Stored records
--

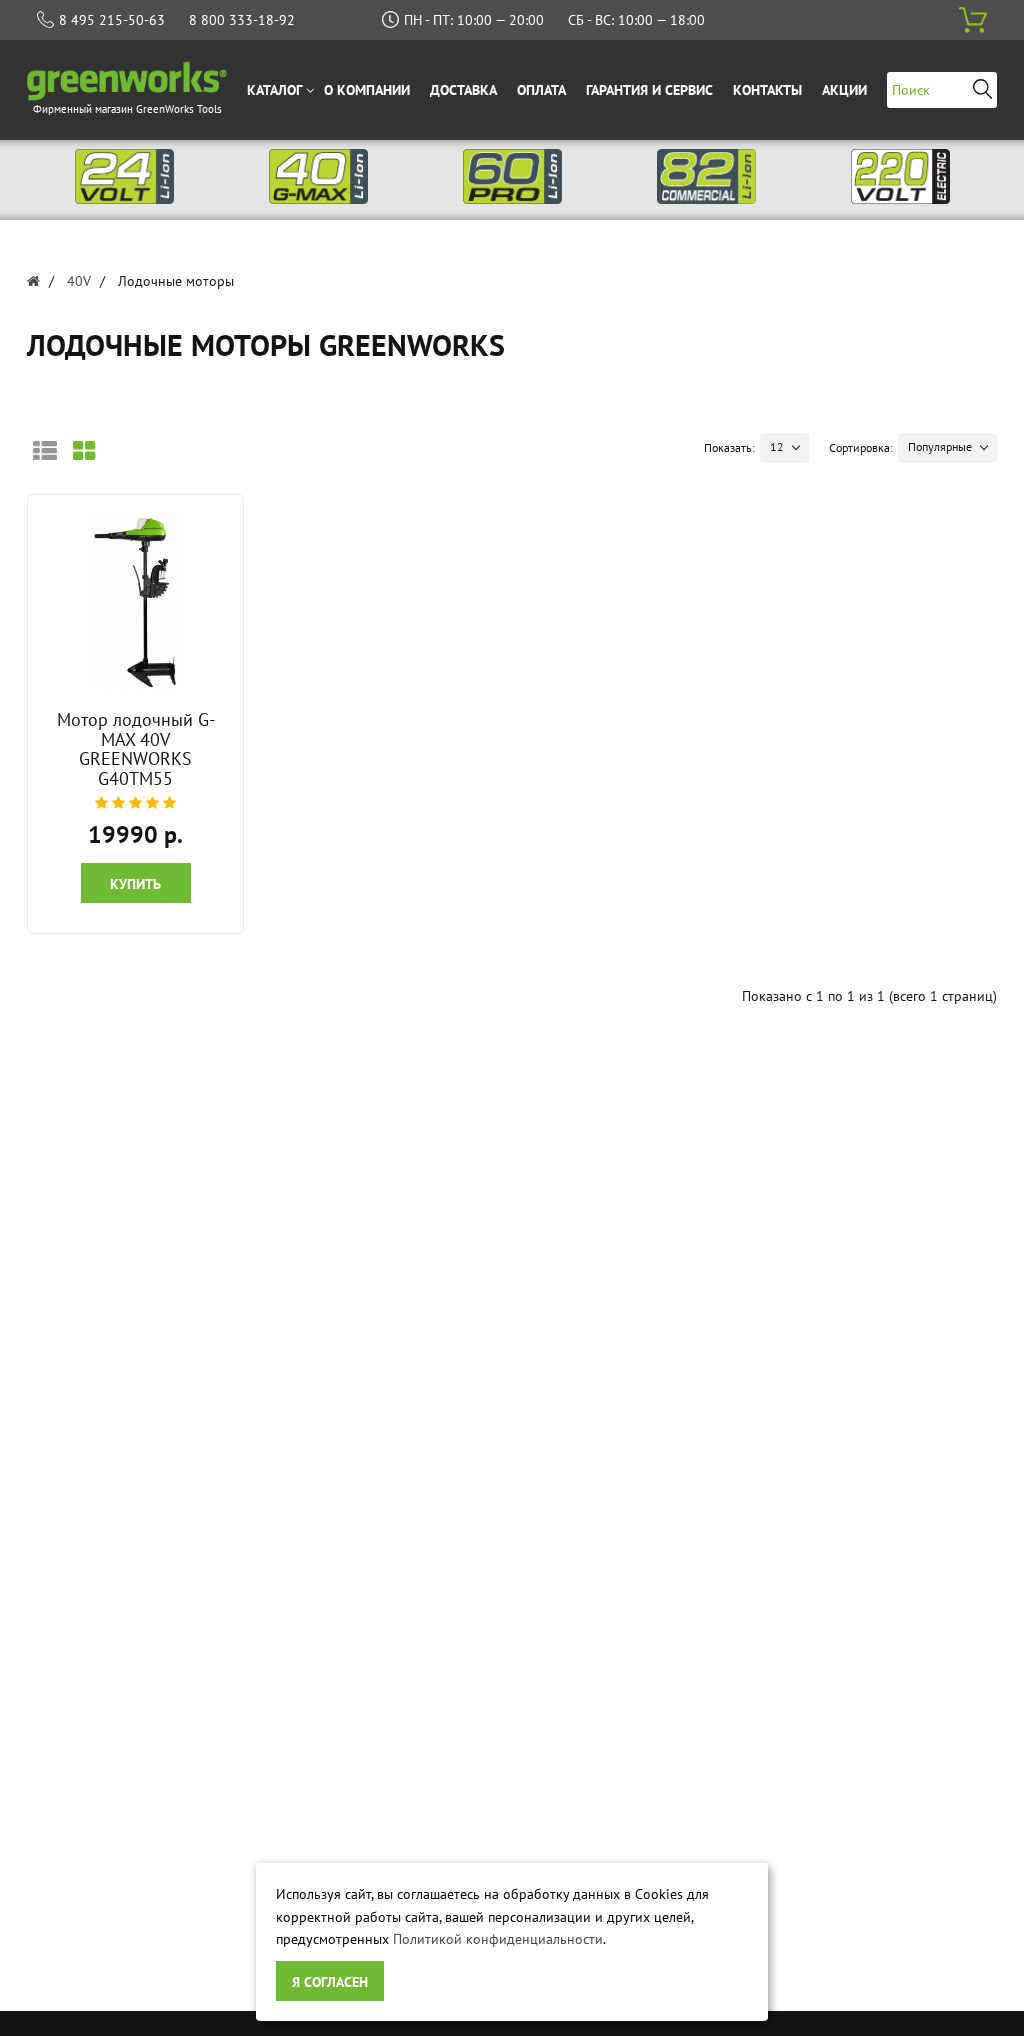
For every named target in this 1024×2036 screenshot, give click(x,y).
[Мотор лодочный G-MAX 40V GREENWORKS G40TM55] (136, 602)
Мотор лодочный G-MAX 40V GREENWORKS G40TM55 (136, 749)
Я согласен (330, 1982)
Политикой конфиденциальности (498, 1939)
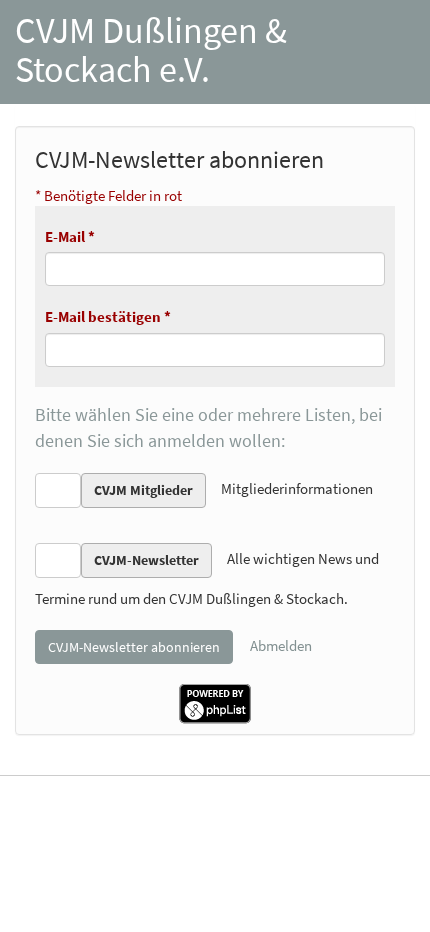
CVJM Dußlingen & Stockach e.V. (151, 50)
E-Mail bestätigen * (108, 316)
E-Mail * (70, 236)
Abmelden (281, 644)
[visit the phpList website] (215, 701)
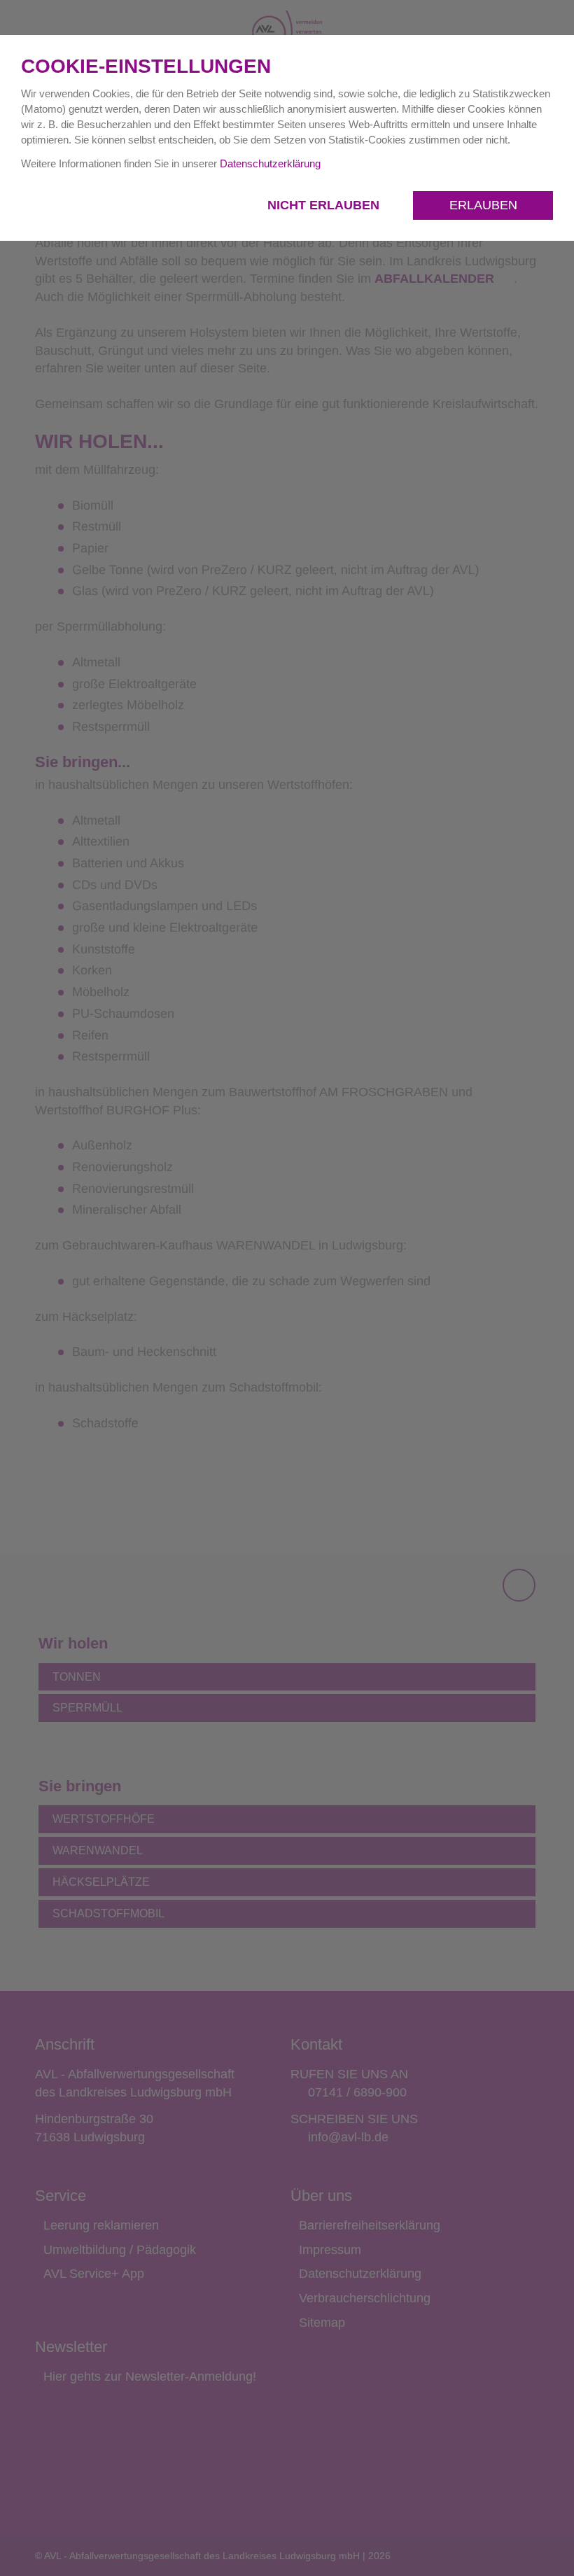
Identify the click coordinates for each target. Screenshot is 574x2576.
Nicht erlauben (325, 205)
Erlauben (483, 205)
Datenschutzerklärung (270, 163)
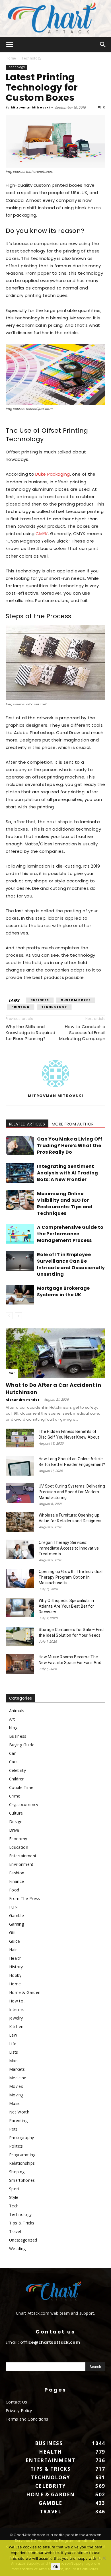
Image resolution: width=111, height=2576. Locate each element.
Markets (17, 2069)
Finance (16, 1881)
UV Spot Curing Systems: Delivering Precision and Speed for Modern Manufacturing (72, 1492)
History (16, 1966)
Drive (14, 1830)
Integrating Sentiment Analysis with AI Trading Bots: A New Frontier (67, 1173)
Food (14, 1890)
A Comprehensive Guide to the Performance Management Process (70, 1234)
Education (18, 1847)
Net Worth (19, 2112)
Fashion (16, 1872)
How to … (18, 2001)
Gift (12, 1932)
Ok (55, 2566)
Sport (14, 2188)
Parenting (18, 2120)
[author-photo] (55, 1087)
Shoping (16, 2171)
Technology (31, 58)
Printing (20, 1007)
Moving (16, 2095)
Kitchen (16, 2026)
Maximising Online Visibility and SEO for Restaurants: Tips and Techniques (65, 1203)
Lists (13, 2052)
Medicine (17, 2077)
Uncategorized (23, 2240)
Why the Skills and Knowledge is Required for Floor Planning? (31, 1033)
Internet (16, 2009)
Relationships (22, 2163)
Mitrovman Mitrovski (30, 107)
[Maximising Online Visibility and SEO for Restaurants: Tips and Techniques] (20, 1200)
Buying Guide (21, 1744)
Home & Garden (24, 1992)
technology (54, 1007)
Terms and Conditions (27, 2419)
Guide (14, 1941)
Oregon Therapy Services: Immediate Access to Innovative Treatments (69, 1548)
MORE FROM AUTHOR (73, 1124)
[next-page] (18, 1315)
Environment (21, 1864)
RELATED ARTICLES (27, 1124)
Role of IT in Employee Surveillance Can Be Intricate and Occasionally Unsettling (71, 1264)
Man (13, 2060)
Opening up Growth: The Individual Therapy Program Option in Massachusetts (71, 1577)
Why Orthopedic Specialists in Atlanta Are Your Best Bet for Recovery (66, 1606)
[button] (10, 44)
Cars (13, 1761)
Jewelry (16, 2018)
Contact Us (16, 2402)
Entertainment (22, 1855)
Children (17, 1779)
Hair (13, 1949)
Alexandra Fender (23, 1399)
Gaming (16, 1924)
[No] (104, 2558)
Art (12, 1719)
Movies (16, 2086)
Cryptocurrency (23, 1804)
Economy (18, 1838)
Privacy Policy (19, 2410)
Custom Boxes (76, 1000)
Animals (16, 1710)
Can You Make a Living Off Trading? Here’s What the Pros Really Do (69, 1145)
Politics (16, 2146)
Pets (13, 2129)
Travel (15, 2231)
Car (12, 1373)
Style (13, 2197)
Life (12, 2043)
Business (39, 1000)
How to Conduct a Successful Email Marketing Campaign (82, 1033)
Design (15, 1821)
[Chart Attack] (55, 18)
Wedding (17, 2248)
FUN (13, 1907)
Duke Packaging (52, 474)
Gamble (16, 1915)
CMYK (42, 534)
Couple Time (21, 1787)
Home (11, 58)
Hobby (15, 1975)
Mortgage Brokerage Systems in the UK (63, 1291)
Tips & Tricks (21, 2223)
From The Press (24, 1898)
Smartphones (22, 2180)
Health (15, 1958)
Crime (14, 1796)
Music (14, 2103)
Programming (22, 2154)
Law (13, 2035)
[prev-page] (9, 1315)
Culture (16, 1813)
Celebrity (17, 1770)
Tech (13, 2206)
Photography (21, 2137)
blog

--

» TASK DETAILS: Omit the pictures, then set down all the remaining data exactly as given.

» FINISHED EXERCISE:
For every named target in this 1024×2036 screenshot, give click(x,y).
[Мотор лодочный G-MAX 40V GREENWORKS G40TM55] (136, 602)
Мотор лодочный G-MAX 40V GREENWORKS G40TM55 (136, 749)
Я согласен (330, 1982)
Политикой конфиденциальности (498, 1939)
CVJM Dußlingen & Stockach e.V. (151, 50)
E-Mail bestätigen * (108, 316)
E-Mail * (70, 236)
Abmelden (281, 644)
[visit the phpList website] (215, 701)
Identify the click coordinates for each target. Screenshot is 574x2576.
Nicht erlauben (325, 205)
Erlauben (483, 205)
Datenschutzerklärung (270, 163)
Image resolution: width=111, height=2576. Locate each element.
Markets (17, 2069)
Finance (16, 1881)
UV Spot Curing Systems: Delivering Precision and Speed for Modern Manufacturing (72, 1492)
History (16, 1966)
Drive (14, 1830)
Integrating Sentiment Analysis with AI Trading Bots: A New Frontier (67, 1173)
Food (14, 1890)
A Comprehensive Guide to the Performance Management Process (70, 1234)
Education (18, 1847)
Net Worth (19, 2112)
Fashion (16, 1872)
How to … (18, 2001)
Gift (12, 1932)
Ok (55, 2566)
Sport (14, 2188)
Parenting (18, 2120)
[author-photo] (55, 1087)
Shoping (16, 2171)
Technology (31, 58)
Printing (20, 1007)
Moving (16, 2095)
Kitchen (16, 2026)
Maximising Online Visibility and SEO for Restaurants: Tips and Techniques (65, 1203)
Lists (13, 2052)
Medicine (17, 2077)
Uncategorized (23, 2240)
Why the Skills and Knowledge is Required for Floor Planning? (31, 1033)
Internet (16, 2009)
Relationships (22, 2163)
Mitrovman Mitrovski (30, 107)
[Maximising Online Visibility and SEO for Restaurants: Tips and Techniques] (20, 1200)
Buying Guide (21, 1744)
Home & Garden (24, 1992)
technology (54, 1007)
Terms and Conditions (27, 2419)
Guide (14, 1941)
Oregon Therapy Services: Immediate Access to Innovative Treatments (69, 1548)
MORE FROM AUTHOR (73, 1124)
[next-page] (18, 1315)
Environment (21, 1864)
RELATED ARTICLES (27, 1124)
Role of IT in Employee Surveillance Can Be Intricate and Occasionally Unsettling (71, 1264)
Man (13, 2060)
Opening up Growth: The Individual Therapy Program Option in Massachusetts (71, 1577)
Why Orthopedic Specialists in Atlanta Are Your Best Bet for Recovery (66, 1606)
[button] (10, 44)
Cars (13, 1761)
Jewelry (16, 2018)
Contact Us (16, 2402)
Entertainment (22, 1855)
Children (17, 1779)
Hair (13, 1949)
Alexandra Fender (23, 1399)
Gaming (16, 1924)
[No] (104, 2558)
Art (12, 1719)
Movies (16, 2086)
Cryptocurrency (23, 1804)
Economy (18, 1838)
Privacy Policy (19, 2410)
Custom Boxes (76, 1000)
Animals (16, 1710)
Can You Make a Living Off Trading? Here’s What the Pros Really Do (69, 1145)
Politics (16, 2146)
Pets (13, 2129)
Travel (15, 2231)
Car (12, 1373)
Style (13, 2197)
Life (12, 2043)
Business (39, 1000)
How to Conduct a Successful Email Marketing Campaign (82, 1033)
Design (15, 1821)
[Chart Attack] (55, 18)
Wedding (17, 2248)
FUN (13, 1907)
Duke Packaging (52, 474)
Gamble (16, 1915)
CMYK (42, 534)
Couple Time (21, 1787)
Home (11, 58)
Hobby (15, 1975)
Mortgage Brokerage Systems in the UK (63, 1291)
Tips & Tricks (21, 2223)
From The Press (24, 1898)
Smartphones (22, 2180)
Health (15, 1958)
Crime (14, 1796)
Music (14, 2103)
Programming (22, 2154)
Law (13, 2035)
[prev-page] (9, 1315)
Culture (16, 1813)
Celebrity (17, 1770)
Tech (13, 2206)
Photography (21, 2137)
blog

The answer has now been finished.